For a monopolist’s product, the demand function is 𝑝 = 72 − 0.04𝑞 and the cost

Question

For a monopolist’s product, the demand function is 𝑝 = 72 − 0.04𝑞 and the cost

function is 𝑐 = 500 + 30𝑞. At what level of output will profit be maximized? At
what price does this occur and what is the profit?

Answer 1

To find the level of output at which profit is maximized, we need to determine the quantity at which marginal revenue (MR) equals marginal cost (MC). Profit is maximized when MR = MC because this is the point where the additional revenue from producing one more unit (MR) is equal to the additional cost of producing one more unit (MC).

1. First, let's calculate the marginal revenue (MR) function. The monopolist's demand function is given as p = 72 - 0.04q, where p is the price and q is the quantity. MR is the change in total revenue resulting from a one-unit change in quantity (q). Since total revenue (TR) is given as p * q, we can calculate MR as the derivative of TR with respect to q.

TR = p * q = (72 - 0.04q) * q = 72q - 0.04q^2
MR = dTR/dq = 72 - 0.08q

2. Next, let's calculate the marginal cost (MC). The cost function is given as c = 500 + 30q. MC is the change in total cost resulting from a one-unit change in quantity (q).

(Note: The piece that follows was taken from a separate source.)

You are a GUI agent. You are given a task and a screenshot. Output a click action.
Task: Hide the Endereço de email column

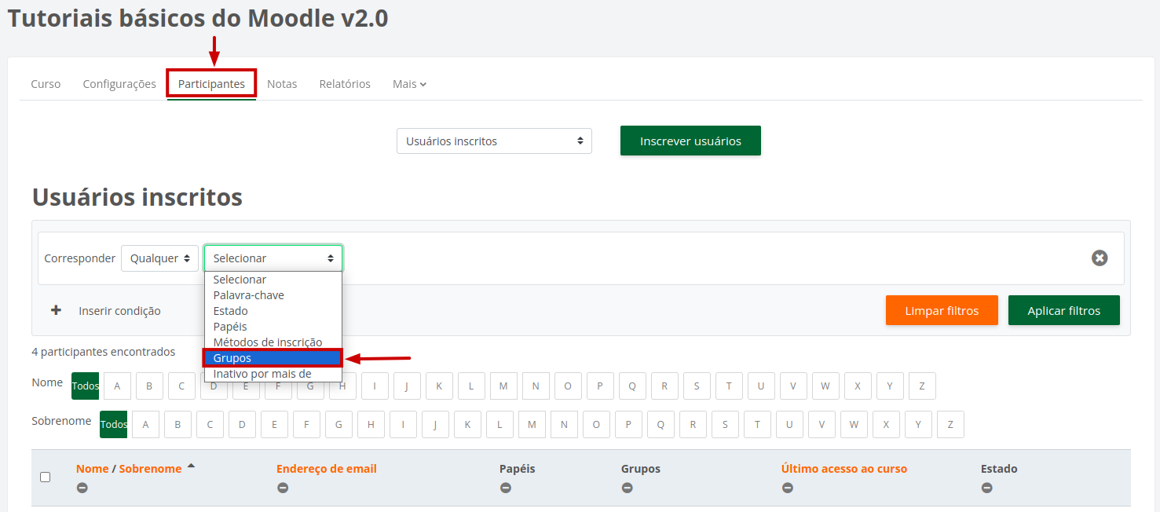coord(283,488)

Since total cost (TC) is given as c * q, we can calculate MC as the derivative of TC with respect to q.

TC = c * q = (500 + 30q) * q = 500q + 30q^2
MC = dTC/dq = 500 + 60q

3. Now, we can set MR equal to MC to find the level of output at which profit is maximized.

72 - 0.08q = 500 + 60q

Rearranging the equation:

0.08q + 60q = 500 - 72
60.08q = 428
q ≈ 7.13

Therefore, the level of output at which profit is maximized is approximately 7.13 units.

4. To find the price at which this occurs, substitute the value of q back into the demand function.

p = 72 - 0.04q
p = 72 - 0.04(7.13)
p ≈ 71.71

Therefore, the price at which profit is maximized is approximately $71.71.

5. To calculate the profit at this output level, subtract the total cost (TC) from the total revenue (TR).

TR = p * q = 71.71 * 7.13
TR ≈ $511.97

TC = c * q = (500 + 30q) * q = (500 + 30 * 7.13) * 7.13
TC ≈ $1338.88

Profit = TR - TC = $511.97 - $1338.88
Profit ≈ -$826.91

Therefore, at the level of output where profit is maximized (approximately 7.13 units), the price is approximately $71.71, and the profit is approximately -$826.91 (a negative profit indicates a loss).